Guardandosi intorno, lo sguardo si posa sugli elementi del décor del posto, un’accozzaglia di oggetti accatastati su mensole e appesi al muro, che fanno molto negozio di souvenir. Riproduzioni vintage di manifesti pubblicitari anni Sessanta; apparecchi telefonici retrò; libri, libri, e ancora libri. A prima vista, sembra il solito insieme di decorazioni messe insieme per dare un senso di appartenenza e di storia ad un locale. Quasi ci si aspetta di incrociare con lo sguardo un quadro con “Campari” o “Cinzano” in colori pastello, accanto a una riproduzione delle pubblicità nei giornali delle prime Cinquecento. Ma un momento: le scritte sono tutte in… spagnolo!
Proprio così: la metà degli arredi di Café d’Amore non è altro che una celebrazione della cultura sudamericana. C’è l’occasionale “I (cuore) Pizza”, c’è il libro (in inglese) sulla storia dell’automobilismo col capitolo sulla Ferrari F40, ma niente di più.
Confusi dall’identità del posto, abbiamo preferito far parlare il menù. Ci avevano detto che la pizza del ristorante fosse la più buona in città, “meglio anche di Domino’s” – e vorrei ben vedere. Abbiamo provato quella col gorgonzola: è arrivata nell’alternativa forma ovale, la base sottile sottile, e servita su una tagliera di legno. Una bella presentazione, un ottimo profumo. Ma gommosa in consistenza, e insipida nel sapore. Sarà stato magari il gorgonzola non autentico, o forse la cottura non ottimale (è mancato quel tocco croccante che rende la pizza una Pizza con la P maiuscola), ma il piatto è scivolato via senza lasciare il segno.

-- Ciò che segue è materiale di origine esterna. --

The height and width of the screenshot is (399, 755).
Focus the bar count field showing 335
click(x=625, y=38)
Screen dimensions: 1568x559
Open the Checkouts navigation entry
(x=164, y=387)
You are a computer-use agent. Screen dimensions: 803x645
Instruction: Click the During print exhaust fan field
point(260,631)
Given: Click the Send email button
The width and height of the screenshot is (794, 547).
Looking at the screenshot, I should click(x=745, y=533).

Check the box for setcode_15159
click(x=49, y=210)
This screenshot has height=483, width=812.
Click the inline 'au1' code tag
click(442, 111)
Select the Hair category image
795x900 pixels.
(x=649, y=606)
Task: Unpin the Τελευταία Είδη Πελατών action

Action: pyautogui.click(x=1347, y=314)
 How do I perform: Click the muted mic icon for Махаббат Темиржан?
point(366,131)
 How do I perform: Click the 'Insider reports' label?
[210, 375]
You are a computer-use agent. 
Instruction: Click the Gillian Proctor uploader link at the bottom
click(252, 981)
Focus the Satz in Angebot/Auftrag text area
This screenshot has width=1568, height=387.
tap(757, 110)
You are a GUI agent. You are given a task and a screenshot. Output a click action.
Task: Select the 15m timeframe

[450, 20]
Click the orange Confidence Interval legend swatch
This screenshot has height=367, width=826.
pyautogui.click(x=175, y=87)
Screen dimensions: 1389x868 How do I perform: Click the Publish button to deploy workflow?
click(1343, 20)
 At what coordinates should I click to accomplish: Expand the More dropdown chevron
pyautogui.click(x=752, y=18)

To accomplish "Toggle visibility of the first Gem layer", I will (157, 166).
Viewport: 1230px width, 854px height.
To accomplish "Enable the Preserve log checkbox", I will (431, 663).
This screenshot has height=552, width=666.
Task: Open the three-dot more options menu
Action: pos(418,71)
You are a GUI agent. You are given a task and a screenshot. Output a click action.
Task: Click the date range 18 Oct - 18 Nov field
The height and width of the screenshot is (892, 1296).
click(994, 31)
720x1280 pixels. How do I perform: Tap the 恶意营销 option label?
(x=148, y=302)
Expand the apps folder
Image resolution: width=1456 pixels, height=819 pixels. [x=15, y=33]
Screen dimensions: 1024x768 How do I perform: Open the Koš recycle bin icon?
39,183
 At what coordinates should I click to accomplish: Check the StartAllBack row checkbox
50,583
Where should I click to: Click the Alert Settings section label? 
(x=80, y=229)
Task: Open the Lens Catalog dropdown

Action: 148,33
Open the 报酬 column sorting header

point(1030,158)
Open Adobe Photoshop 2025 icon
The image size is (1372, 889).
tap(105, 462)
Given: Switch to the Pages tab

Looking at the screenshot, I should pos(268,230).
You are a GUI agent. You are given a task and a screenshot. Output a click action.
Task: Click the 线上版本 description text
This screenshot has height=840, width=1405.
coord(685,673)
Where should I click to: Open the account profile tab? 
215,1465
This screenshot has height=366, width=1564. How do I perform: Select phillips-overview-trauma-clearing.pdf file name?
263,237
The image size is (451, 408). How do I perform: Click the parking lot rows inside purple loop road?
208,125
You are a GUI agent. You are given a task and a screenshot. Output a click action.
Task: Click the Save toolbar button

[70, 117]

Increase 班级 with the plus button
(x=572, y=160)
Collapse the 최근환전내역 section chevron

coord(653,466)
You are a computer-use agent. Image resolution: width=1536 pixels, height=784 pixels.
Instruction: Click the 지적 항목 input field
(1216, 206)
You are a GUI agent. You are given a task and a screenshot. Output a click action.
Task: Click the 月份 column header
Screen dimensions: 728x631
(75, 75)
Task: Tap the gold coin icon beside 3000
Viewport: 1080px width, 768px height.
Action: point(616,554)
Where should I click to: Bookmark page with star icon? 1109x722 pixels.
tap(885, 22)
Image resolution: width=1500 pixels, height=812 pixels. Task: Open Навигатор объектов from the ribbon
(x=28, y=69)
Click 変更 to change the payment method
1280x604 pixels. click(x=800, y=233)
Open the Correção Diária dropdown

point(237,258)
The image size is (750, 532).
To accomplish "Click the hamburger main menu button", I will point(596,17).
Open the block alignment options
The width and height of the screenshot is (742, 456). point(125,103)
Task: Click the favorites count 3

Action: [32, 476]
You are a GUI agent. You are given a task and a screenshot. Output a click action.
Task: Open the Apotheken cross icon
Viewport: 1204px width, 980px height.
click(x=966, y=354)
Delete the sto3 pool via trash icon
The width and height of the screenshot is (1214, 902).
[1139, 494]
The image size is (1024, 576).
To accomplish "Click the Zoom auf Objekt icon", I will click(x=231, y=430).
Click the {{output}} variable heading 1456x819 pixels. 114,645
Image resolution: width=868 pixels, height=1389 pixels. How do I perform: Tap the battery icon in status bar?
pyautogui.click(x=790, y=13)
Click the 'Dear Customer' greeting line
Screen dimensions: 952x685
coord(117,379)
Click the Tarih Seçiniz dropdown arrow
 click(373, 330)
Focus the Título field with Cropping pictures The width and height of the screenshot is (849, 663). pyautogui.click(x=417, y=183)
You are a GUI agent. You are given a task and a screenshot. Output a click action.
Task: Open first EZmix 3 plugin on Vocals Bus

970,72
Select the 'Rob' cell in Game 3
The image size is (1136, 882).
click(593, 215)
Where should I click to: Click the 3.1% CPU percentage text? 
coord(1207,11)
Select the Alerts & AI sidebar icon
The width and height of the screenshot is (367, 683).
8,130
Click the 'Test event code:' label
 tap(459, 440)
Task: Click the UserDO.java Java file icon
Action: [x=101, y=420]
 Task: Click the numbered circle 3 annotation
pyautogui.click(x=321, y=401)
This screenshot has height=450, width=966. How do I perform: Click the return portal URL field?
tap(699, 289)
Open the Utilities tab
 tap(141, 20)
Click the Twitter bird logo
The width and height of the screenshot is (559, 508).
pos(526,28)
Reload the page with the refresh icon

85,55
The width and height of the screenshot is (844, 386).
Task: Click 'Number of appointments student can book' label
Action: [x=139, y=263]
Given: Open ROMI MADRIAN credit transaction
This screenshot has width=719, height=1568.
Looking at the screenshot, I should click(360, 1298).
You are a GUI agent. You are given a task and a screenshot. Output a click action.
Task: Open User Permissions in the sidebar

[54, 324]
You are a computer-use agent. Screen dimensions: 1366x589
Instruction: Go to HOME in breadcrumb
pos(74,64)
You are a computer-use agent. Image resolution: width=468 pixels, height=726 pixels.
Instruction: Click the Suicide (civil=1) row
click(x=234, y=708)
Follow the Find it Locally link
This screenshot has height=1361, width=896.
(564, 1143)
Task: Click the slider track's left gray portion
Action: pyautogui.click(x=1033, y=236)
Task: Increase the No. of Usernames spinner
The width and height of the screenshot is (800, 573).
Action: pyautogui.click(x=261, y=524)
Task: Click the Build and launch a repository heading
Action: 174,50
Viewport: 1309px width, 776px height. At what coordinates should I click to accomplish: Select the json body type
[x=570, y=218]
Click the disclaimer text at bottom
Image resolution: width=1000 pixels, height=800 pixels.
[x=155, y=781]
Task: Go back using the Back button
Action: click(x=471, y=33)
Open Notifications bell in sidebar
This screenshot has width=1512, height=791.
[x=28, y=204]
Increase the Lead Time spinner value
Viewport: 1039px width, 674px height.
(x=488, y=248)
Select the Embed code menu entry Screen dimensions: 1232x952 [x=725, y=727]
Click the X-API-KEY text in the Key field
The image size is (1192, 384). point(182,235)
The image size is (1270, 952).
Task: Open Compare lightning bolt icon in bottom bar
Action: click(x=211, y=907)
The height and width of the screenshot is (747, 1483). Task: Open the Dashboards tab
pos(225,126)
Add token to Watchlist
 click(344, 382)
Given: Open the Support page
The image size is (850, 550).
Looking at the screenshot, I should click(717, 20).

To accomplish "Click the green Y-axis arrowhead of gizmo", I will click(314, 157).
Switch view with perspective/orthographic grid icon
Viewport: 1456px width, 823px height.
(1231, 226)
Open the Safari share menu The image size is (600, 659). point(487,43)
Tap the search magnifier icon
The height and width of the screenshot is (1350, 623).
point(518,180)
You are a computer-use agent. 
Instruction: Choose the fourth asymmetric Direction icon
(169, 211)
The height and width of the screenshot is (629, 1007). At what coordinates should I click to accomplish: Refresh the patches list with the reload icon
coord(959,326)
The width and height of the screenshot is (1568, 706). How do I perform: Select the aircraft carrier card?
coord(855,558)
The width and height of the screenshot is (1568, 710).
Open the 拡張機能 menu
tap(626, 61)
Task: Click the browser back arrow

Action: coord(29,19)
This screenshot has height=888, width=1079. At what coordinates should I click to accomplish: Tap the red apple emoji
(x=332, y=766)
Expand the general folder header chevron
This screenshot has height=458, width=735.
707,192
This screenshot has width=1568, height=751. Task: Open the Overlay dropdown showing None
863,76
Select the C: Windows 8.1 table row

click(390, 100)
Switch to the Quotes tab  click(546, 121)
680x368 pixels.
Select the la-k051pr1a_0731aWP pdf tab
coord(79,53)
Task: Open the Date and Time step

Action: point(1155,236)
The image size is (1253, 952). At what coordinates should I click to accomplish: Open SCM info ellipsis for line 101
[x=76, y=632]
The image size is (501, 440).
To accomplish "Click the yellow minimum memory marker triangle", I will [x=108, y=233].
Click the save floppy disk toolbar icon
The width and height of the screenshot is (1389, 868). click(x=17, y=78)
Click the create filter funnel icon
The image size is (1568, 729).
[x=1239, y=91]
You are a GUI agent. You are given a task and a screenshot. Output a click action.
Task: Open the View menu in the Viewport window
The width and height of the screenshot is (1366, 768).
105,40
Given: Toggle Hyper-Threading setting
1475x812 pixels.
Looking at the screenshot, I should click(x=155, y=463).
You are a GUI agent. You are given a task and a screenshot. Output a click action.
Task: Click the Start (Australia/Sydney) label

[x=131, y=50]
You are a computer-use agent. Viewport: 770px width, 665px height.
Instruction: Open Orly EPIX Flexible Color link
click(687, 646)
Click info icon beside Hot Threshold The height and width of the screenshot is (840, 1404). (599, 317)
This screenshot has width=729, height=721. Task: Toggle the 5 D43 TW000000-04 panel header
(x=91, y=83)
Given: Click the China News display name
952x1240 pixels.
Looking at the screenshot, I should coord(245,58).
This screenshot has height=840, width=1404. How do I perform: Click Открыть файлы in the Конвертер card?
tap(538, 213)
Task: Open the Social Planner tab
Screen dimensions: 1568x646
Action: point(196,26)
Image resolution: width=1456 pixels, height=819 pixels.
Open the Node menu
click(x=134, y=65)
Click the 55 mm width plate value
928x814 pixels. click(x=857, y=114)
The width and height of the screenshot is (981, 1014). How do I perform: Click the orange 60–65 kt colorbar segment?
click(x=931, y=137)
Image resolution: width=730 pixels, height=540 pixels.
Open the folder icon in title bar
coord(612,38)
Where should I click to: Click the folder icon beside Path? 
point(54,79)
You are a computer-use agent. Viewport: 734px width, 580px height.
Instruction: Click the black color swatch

Per fortuna ci siamo buttati anche sullo speciale del giorno: coniglio al forno, servito con un puré di patate e una salsa ai funghi. Che botta! Complice probabilmente il fatto che non avevamo assaggiato del sano selvaggio coniglio da molti anni, il coniglio di Café d’Amore ce lo siamo gustato fino all’ultimo boccone – ogni morso ad evocare ricordi di domeniche mezzogiorno del passato.
Il menù offre vini e birre, di cui solo la Peroni alla spina è riconducibile, in qualche modo, ad origini italiane (ma perché è così difficile trovare la Birra Moretti fuori dall’Italia?). Ci sono anche dessert, cocktail e amari, ma noi ci siamo fermati al coniglio. C’è una differenza di prezzo tra le pizze (tra i 20 e i 25 dollari) e i piatti principali (dai 35 ai 50), ma come regola empirica generale, cosiglieremmo di scegliere un main course invece che una pizza, a chiunque decida per una serata latino italiana al Café d’Amore di Broome.